As it turns out, they are. In 2010, Bourjeily authored what would become one of many papers that have since shown that sleep-disordered breathing during pregnancy is associated with a slew of negative outcomes. These include preeclampsia and gestational diabetes; severe complications, such as cardiomyopathy, congestive heart failure, and pulmonary edema; and an increased risk of hysterectomy and admission to the ICU for the mother and pre-term birth and congenital abnormalities for the child. In fact, not only do preeclampsia and gestational diabetes have a harmful impact on the mother, fetus, and newborn, but the diseases also adversely affect women’s and children’s metabolic and cardiovascular health over the long term. (Recent research has shown that Hispanic/Latina women who had high-blood-pressure-related complications during pregnancy are, 10 or 15 years later, more likely to have changes in heart structure and function—which in turn can be predictors of heart failure and death.)

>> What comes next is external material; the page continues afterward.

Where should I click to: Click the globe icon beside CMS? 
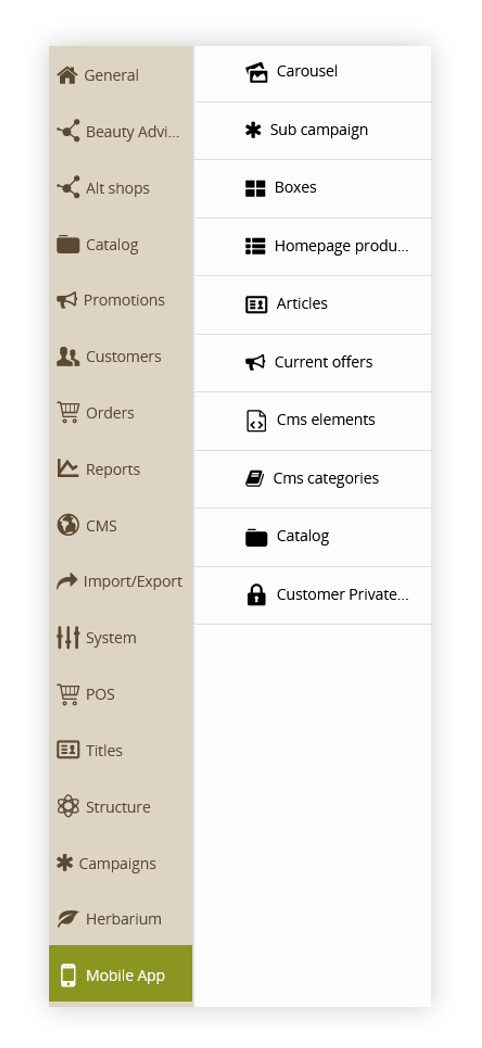click(x=68, y=525)
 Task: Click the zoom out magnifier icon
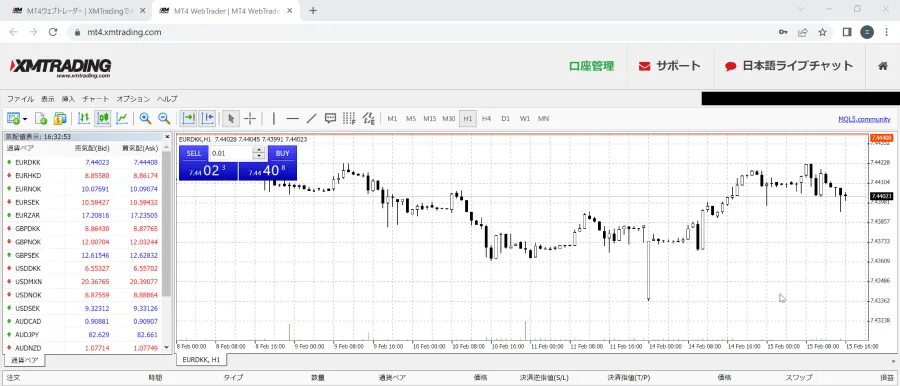pyautogui.click(x=164, y=118)
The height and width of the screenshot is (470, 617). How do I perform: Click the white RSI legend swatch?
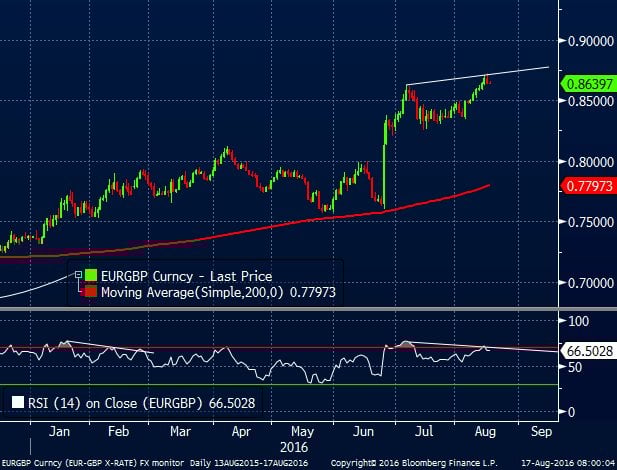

“We know that drops in oxygen level and adrenaline spikes several times a night impact organs like the heart, kidney, or brain in the non-pregnant population. Things that are dependent on those organs’ function are also likely affected,” Bourjeily says. “So when a woman’s breathing is disturbed during sleep—which is very common in pregnancy—it may impact her whole biological system. That includes the placenta, which sends nutrients and delivers oxygen to the fetus.”
Bourjeily’s current research involves harnessing AI to identify abnormalities in breathing patterns. She is also working with international experts to develop guidelines for obstructive sleep apnea and pregnancy, and on labor, delivery, anesthesia, and pain medication in the context of women with sleep-disordered breathing.
Like Corey Ventetuolo, Bourjeily is very interested in how sex and gender impact lung disease, and hopes that more fellows and faculty will develop an interest in the women’s-health angle too. She also hopes to bring sleep services to the center: “If a patient is here and they have pulmonary hypertension and we suspect they might have sleep-disordered breathing as well, it would be great if we could do the testing and treat them all in one place.”
Doing Right By Rhode Island
In addition to growing research funding and providing high-end care, Ventetuolo hopes that the CALC will help address unmet patient needs in Rhode Island caused by the state’s shortage of pulmonary docs. This can happen not only by attracting pulmonologists to the center, but also by creating a pipeline of future specialists through fellowship training. Starting next year, she says, the CALC will offer cardiology and pulmonology fellows an additional year of training in advanced lung disease. In this way, she hopes, the new center can help reduce the number of people in the region who are still awaiting care.
Klinger is optimistic: “When trainees see the high level of care in a specialty center like this, it really drives their enthusiasm.”
Martin, who originally wanted to become an interventional cardiologist, agrees. “There’s a saying in pulmonary/ critical care medicine fellowship training: ‘People come for the critical care, but stay for the pulmonary,’” he says. “One of the things that attracted me to pulmonary/critical care—and I think this is probably true of other people—is the diversity. In the ICU, we take care of all sorts of stuff, because pulmonary medicine touches a lot of different fields.” Plus, it’s an exciting time to be in this field, he adds. “If you look at cystic fibrosis, asthma, lung cancer, there’s an explosion in new treatments.”
Yet while much progress has been made, living with lung disease remains challenging. Pulmonary arterial hypertension has taught Jennifer something she wishes everyone understood: “Just to breathe is a luxury.”